▸ Supplied entries:
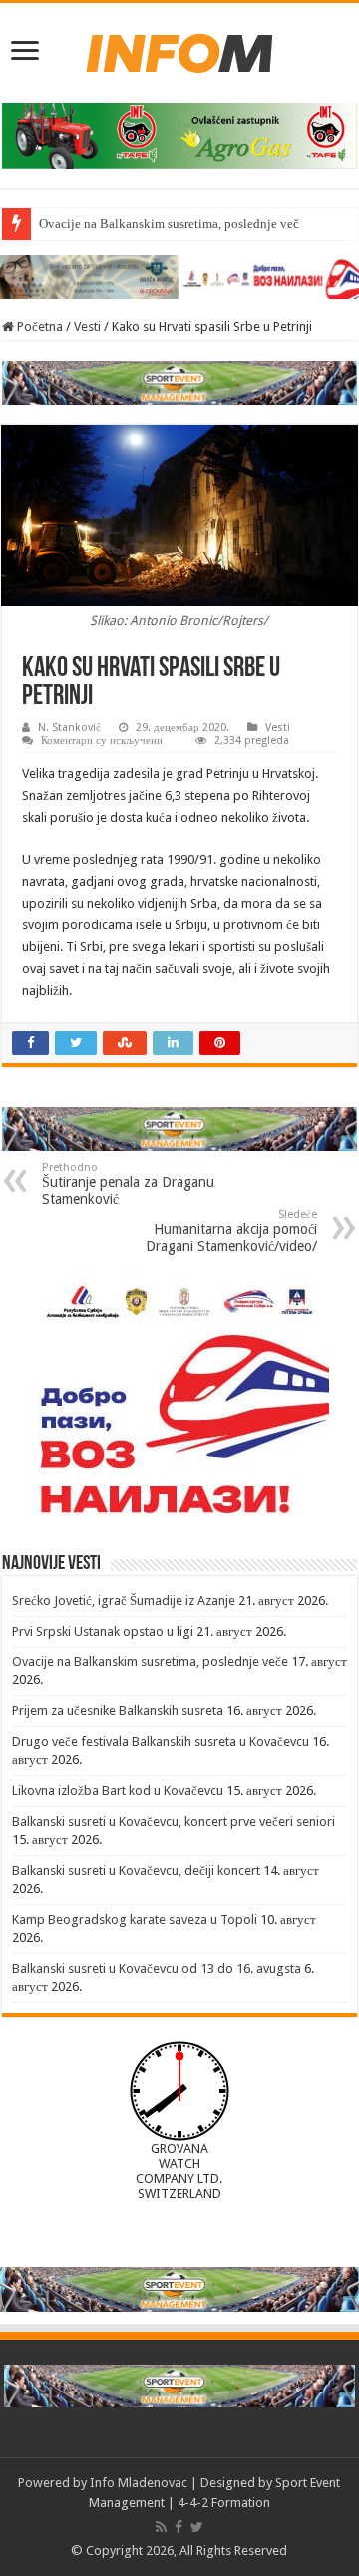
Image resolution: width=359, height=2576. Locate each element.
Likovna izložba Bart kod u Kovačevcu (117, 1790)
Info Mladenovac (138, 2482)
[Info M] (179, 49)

* * *

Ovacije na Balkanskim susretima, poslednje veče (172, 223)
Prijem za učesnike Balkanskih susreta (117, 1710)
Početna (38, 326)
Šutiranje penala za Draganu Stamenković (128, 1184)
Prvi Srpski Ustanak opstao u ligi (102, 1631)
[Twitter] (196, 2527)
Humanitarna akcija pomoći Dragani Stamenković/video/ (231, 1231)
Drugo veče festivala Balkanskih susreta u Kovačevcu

▸ Your assignment: For the records above, give the number of lines containing the string "susreta" and no other words.

▸ Response to the exercise: 2